Why did I decide to become a therapist?
It was like yesterday. I was maternity with my daughter. Then we lived outside the big city. Every day we went for a walk in the small but well-maintained garden of the village. Students were passing by, chatting cheerfully at the end of the classes. Then I stared at them and saw wonderful children with bright smiles on their faces. I asked myself if I could be useful to them with what I know and can be as a therapist. And I decided – I will meet with the school principal and suggest that I make profiled examinations of children for vertebral distortion and overweight. I can not say it was easy. Meetings with the headmaster of the local school and parents began, making individual cards and organizing reviews in child-friendly and teacher-friendly times. It was the beginning. Then it occurred to me to apply for a cabinet project to work with children with vertebral distortions. Here I hit the stone was lacking in my courage and faith that I would be doing it.
Motherhood was over, and I went back to work again. But she stood – the idea was not giving me peace. I remembered the enthusiasm I started with. I remembered the desire to study speech therapy and make the whole therapy for patients in need of rehabilitation and speech therapy. I graduated speech therapy. And as a joke, while I was glad I was already working as a speech therapist in two medical centers with children. At the hospital, I worked with adult patients who suffered a stroke.
The greatest unconditional award to me as a therapist is the joy of seeing the trust, the efforts and the desire of small and large patients to cope and move on.
Why do I think what I do is important?
Helping, feeling helpful, supporting and encouraging patients in difficult times of therapy is important to me. My communication with them, the individual approach to their treatment builds the whole process of successful recovery.
What inspires and motivates me to move forward?
Like every man and I have had doubts or been unsure about choosing a good approach of therapy. At such moments, the support and inspiration of my best friend returned the faith and the confidence in my abilities as a human and therapist. And when I saw on the next day that he/she – patients with mild achieved what until yesterday was difficult and impossible I say: “Well done girl – he/she can handle with this. He / she walks, talks, laughs independently and capable, happy to be himself “.
Having a cabinet for me was a dream, but a difficult situation. “Is it possible, will I deal with this, but if nobody calls and does not ask me for therapy and even advice?” There were questions that worried my mind and my spirit. And then again she- Dimi with unconditional love and trust, faith and inspiration showed me: “it is possible, you can and you are doing it well , go and create a place created by you.” And it happened.
What’s better than being different and unique as emotion and value system. Yes, it impedes communication between people, but also helps to overcome barriers and prejudices, to accept differences among themselves to support, to rejoice and cry together, we are more humane and loving.
The therapist on the other side- patient!
The year is 2007 I just started working in Tokuda Hospital. Nothing and no one can stop me from working – devoted, full of joy and desire. And then, what do you think is happening ?! On the day of my birthday I stumble and fall in front of the elevator in the hospital. What now?! I am on the other side, not a therapist, but a patient. Then I realized, I realized how difficult it was to overcome the fear of pain and insecurity within yourself. How difficult it is to walk with two crutches and how easy to forget to move properly when you have not stepped on your feet for a long time. You feel stiff, the muscles are weak and the body immobile. Thanks to the efforts and professional support and support of my team colleagues, I succeeded in recovering.
What are the life lessons I learned on my way?

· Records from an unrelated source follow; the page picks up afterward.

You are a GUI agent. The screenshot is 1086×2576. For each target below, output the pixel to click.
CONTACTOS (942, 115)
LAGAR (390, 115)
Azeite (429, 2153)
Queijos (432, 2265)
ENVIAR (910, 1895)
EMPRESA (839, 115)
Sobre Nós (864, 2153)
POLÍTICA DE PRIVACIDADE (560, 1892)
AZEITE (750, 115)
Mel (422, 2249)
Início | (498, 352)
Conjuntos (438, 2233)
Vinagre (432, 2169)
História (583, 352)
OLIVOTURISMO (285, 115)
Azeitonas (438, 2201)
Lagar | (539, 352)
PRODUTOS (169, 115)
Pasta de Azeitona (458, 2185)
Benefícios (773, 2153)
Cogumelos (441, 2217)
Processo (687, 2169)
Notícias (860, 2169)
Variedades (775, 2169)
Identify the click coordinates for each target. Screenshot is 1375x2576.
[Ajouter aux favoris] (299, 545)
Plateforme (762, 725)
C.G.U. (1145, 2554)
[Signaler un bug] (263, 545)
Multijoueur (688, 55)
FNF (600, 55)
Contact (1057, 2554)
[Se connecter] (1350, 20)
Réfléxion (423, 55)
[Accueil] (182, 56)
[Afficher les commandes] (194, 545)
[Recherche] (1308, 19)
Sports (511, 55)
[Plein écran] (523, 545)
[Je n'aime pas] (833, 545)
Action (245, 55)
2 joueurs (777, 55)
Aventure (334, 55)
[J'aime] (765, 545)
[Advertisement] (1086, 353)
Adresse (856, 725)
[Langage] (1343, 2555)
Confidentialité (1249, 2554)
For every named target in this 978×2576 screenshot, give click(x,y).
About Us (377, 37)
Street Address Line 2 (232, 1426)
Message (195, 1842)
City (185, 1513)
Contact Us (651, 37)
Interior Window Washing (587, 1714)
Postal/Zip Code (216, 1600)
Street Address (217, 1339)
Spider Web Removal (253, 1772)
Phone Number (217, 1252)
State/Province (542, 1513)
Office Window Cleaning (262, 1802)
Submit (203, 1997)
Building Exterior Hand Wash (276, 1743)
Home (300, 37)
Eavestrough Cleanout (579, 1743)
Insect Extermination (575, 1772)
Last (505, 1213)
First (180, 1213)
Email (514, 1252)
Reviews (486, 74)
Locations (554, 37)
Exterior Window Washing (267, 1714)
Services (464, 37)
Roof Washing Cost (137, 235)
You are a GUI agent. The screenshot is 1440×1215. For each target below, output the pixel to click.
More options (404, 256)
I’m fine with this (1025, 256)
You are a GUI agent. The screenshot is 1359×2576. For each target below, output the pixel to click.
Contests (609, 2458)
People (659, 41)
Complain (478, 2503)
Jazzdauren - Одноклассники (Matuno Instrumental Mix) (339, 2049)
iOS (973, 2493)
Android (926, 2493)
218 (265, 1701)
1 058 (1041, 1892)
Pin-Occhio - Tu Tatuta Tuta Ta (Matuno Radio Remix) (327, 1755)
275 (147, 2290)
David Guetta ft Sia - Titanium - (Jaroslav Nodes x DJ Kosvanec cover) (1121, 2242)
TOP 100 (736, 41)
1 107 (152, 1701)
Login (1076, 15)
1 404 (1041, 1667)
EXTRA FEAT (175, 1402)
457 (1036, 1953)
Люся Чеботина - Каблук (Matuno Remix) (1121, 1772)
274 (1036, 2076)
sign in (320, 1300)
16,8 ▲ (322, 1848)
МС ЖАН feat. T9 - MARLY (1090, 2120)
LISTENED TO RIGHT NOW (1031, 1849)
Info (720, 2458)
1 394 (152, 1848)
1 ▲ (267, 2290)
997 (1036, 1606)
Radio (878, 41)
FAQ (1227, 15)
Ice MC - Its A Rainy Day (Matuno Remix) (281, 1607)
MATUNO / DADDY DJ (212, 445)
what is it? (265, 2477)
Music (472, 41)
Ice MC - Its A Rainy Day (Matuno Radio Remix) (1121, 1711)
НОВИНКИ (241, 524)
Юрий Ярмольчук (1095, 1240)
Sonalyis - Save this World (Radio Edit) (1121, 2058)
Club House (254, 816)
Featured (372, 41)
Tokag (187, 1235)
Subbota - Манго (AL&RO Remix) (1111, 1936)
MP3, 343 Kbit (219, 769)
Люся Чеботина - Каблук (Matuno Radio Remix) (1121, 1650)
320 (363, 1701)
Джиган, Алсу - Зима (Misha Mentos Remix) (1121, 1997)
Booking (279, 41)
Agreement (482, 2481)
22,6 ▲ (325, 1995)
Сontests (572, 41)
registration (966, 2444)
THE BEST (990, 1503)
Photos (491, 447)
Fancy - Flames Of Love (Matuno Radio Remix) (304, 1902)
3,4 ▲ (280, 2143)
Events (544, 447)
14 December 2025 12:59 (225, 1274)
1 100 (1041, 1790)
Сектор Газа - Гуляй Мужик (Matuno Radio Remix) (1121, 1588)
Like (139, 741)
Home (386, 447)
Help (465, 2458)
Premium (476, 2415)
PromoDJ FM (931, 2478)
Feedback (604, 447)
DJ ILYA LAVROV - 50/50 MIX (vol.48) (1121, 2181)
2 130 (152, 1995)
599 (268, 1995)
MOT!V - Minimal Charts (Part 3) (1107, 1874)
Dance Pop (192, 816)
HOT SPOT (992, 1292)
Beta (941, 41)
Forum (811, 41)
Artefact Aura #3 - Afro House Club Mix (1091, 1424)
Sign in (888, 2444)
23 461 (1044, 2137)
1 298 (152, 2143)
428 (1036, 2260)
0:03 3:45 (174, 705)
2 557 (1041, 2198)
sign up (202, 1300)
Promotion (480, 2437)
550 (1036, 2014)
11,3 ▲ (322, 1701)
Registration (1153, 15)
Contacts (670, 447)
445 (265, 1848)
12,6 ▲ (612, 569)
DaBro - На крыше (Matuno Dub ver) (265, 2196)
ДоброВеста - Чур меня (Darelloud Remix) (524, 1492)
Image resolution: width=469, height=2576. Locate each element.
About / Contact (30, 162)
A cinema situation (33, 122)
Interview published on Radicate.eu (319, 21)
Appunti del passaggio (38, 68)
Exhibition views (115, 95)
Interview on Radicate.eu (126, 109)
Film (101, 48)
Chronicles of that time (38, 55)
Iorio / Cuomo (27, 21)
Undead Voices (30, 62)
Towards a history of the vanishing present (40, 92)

You will think, it goes like “on honey and butter.” Yes, but no, as somebody said. Here is my first patient with stroke and severe aphasia / speech impairment. I made the impossible possible – without much experience but with infinite devotion to work with him. We walked slowly, but confidently – first syllables, words, sentences. And then his wife decided to change the speech therapist. I did not know why, but I did not ask. I remember the pain and the insult then, but also the gratitude now, because that’s the good lesson that once you learn you understand how valuable it is and thank you for having it. This is only a small part of the development process you are going through to build yourself, to have the ability and the power to forgive, to thank and to love.
What are my plans for the future?
Every new day is a wonderful new opportunity – to create and to do good, to help and to support, to learn. And the future is here and now. What you are and want to be. Efforts and creativity in work today are related to the future tomorrow when you do not forget to smile, to thank you for the trust and faith in you.
And for the final of my story I will allow myself to quote Exupery and “The Little Prince” – “True only with the heart. The essential is invisible to the eyes.”